• **Text passage**:
Table 2 Table of Pearson correlation and relative p-value between SIR values and positive number of human, mosquitoes and birds for each year.

Finally, when considering all years together, the results become statistically more reliable. The correlation between SIR and human cases is 0.50, highlighting that while SIR is correlated with the number of positive cases, it contains distinct information. SIR contributes information distinct from raw counts by adjusting for provincial age structure; together with the slope ("Gradient”) and dispersion metrics (Mean, Sd), it facilitates cross-province comparability and temporal trend assessment. The correlation with positive mosquito cases is 0.32, the highest among the other variables, indicating a relationship between infected mosquito populations and high SIR values. The correlation with positive bird cases is less evident but still statistically valid.

Slope Analysis

After calculating the SIR values, we analyzed their temporal trends. Specifically, for each province, we computed a linear regression line using the SIR values over the study period (2012–2024). From the regression line, we obtained the slope coefficient, which was used to generate the Fig. 2. Missing values were replaced with 0.

Fig. 2
Fig. 2
Full size image

Trend of SIR values over the analyzed time period (2012-2024) for each Italian province, obtained using the slope of the line obtained through linear regression. Missing values of a province are substituted with 0, if the province has recorded at least one positive case.

• **Information**:
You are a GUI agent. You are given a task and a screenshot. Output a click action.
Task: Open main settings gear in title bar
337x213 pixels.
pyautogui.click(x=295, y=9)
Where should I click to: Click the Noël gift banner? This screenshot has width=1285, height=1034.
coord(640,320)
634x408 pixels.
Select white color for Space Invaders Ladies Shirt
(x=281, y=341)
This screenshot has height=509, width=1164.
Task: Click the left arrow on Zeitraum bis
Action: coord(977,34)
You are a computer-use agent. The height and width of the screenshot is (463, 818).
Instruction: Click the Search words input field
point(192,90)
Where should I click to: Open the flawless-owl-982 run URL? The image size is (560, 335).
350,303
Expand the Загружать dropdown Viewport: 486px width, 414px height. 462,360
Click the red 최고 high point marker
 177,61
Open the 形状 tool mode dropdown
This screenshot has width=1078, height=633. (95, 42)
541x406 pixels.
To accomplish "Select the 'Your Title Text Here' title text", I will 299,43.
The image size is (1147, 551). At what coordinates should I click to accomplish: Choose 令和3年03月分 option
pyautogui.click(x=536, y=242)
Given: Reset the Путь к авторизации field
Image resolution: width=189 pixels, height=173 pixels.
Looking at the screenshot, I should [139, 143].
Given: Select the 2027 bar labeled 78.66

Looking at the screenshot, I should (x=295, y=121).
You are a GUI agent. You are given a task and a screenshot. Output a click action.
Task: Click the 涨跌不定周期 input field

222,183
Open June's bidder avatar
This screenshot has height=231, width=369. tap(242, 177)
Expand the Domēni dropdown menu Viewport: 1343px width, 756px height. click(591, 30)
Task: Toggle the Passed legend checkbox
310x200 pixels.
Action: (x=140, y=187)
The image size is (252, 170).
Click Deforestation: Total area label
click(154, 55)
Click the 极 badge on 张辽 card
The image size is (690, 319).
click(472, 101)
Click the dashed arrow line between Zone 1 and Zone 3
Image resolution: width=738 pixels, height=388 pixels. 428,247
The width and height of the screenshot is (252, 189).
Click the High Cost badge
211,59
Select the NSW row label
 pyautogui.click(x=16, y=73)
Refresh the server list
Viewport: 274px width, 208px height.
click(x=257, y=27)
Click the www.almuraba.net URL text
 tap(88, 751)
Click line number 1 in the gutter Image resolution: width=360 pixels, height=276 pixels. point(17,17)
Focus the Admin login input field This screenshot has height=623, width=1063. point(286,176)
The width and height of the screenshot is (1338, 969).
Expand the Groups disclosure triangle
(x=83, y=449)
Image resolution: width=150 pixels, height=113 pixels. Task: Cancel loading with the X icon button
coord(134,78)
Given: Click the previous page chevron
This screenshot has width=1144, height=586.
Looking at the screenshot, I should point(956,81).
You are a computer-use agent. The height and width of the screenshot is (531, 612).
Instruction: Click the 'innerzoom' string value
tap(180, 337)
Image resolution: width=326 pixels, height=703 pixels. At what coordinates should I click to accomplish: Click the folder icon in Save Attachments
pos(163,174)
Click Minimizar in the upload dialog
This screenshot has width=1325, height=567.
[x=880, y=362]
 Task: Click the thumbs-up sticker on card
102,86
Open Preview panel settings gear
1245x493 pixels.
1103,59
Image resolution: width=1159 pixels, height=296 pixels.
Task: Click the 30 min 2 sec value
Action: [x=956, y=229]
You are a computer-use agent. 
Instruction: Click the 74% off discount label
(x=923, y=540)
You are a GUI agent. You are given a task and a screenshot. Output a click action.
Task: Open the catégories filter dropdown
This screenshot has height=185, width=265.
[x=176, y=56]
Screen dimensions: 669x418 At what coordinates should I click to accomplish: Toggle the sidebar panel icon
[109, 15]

• **Your instructions**:
Reproduce word for word the part of the passage on SIR values that runs from "After calculating the" up to and including "one positive case.".

• **Output below**:
After calculating the SIR values, we analyzed their temporal trends. Specifically, for each province, we computed a linear regression line using the SIR values over the study period (2012–2024). From the regression line, we obtained the slope coefficient, which was used to generate the Fig. 2. Missing values were replaced with 0.

Fig. 2
Fig. 2
Full size image

Trend of SIR values over the analyzed time period (2012-2024) for each Italian province, obtained using the slope of the line obtained through linear regression. Missing values of a province are substituted with 0, if the province has recorded at least one positive case.